====== Raw records ======

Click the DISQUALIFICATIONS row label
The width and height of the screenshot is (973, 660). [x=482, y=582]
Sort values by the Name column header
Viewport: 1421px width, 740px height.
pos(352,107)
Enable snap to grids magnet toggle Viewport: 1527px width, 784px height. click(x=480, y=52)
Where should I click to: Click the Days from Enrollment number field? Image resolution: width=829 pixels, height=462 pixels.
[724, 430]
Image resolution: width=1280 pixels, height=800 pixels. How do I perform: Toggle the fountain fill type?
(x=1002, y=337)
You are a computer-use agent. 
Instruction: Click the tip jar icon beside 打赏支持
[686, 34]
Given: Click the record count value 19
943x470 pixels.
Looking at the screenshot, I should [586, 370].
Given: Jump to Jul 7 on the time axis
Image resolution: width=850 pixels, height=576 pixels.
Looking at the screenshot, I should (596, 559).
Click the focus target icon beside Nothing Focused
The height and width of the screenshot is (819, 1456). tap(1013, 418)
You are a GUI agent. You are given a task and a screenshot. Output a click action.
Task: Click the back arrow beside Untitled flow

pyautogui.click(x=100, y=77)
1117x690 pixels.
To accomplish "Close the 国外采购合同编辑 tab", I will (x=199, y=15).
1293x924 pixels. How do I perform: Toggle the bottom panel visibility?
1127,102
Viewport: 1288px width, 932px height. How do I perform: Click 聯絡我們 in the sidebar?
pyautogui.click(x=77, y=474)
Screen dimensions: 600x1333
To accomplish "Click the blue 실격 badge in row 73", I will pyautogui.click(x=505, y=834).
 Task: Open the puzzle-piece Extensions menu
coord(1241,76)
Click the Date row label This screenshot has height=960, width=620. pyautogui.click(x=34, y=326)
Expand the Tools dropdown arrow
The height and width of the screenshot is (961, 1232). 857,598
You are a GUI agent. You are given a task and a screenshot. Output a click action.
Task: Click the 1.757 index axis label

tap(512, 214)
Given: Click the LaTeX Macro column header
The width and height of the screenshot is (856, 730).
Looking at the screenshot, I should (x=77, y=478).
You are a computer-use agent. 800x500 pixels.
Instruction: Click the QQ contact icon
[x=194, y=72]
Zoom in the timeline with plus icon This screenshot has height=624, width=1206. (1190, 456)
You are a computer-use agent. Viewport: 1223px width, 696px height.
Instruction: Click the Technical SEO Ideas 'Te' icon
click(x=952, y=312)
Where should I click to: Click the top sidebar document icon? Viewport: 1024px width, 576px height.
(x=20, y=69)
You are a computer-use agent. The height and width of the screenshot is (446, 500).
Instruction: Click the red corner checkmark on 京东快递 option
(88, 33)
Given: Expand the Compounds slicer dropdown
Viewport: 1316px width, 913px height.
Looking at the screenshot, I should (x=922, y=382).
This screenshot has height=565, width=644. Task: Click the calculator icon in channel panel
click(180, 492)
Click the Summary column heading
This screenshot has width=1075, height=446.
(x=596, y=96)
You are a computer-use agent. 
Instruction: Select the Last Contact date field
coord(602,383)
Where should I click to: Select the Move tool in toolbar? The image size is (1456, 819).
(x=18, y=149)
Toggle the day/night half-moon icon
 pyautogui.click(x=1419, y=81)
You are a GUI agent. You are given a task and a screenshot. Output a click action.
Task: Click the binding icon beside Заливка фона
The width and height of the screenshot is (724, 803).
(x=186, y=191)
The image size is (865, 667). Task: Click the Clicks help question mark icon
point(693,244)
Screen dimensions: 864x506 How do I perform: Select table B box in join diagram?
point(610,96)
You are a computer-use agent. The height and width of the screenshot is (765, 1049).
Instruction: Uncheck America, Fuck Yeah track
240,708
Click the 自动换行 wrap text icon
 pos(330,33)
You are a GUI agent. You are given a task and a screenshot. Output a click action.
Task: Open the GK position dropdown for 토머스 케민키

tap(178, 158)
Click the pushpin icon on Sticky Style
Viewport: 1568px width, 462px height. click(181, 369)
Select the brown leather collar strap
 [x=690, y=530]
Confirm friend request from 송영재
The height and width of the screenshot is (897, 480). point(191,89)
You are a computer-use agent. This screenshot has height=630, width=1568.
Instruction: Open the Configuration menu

======

Copy the items verbatim, starting at the line that contains "1293x924 pixels. How" and stopping after the line that contains "(x=20, y=69)".

1293x924 pixels. How do I perform: Toggle the bottom panel visibility?
1127,102
Viewport: 1288px width, 932px height. How do I perform: Click 聯絡我們 in the sidebar?
pyautogui.click(x=77, y=474)
Screen dimensions: 600x1333
To accomplish "Click the blue 실격 badge in row 73", I will pyautogui.click(x=505, y=834).
 Task: Open the puzzle-piece Extensions menu
coord(1241,76)
Click the Date row label This screenshot has height=960, width=620. pyautogui.click(x=34, y=326)
Expand the Tools dropdown arrow
The height and width of the screenshot is (961, 1232). 857,598
You are a GUI agent. You are given a task and a screenshot. Output a click action.
Task: Click the 1.757 index axis label

tap(512, 214)
Given: Click the LaTeX Macro column header
The width and height of the screenshot is (856, 730).
Looking at the screenshot, I should (x=77, y=478).
You are a computer-use agent. 800x500 pixels.
Instruction: Click the QQ contact icon
[x=194, y=72]
Zoom in the timeline with plus icon This screenshot has height=624, width=1206. (1190, 456)
You are a computer-use agent. Viewport: 1223px width, 696px height.
Instruction: Click the Technical SEO Ideas 'Te' icon
click(x=952, y=312)
Where should I click to: Click the top sidebar document icon? Viewport: 1024px width, 576px height.
(x=20, y=69)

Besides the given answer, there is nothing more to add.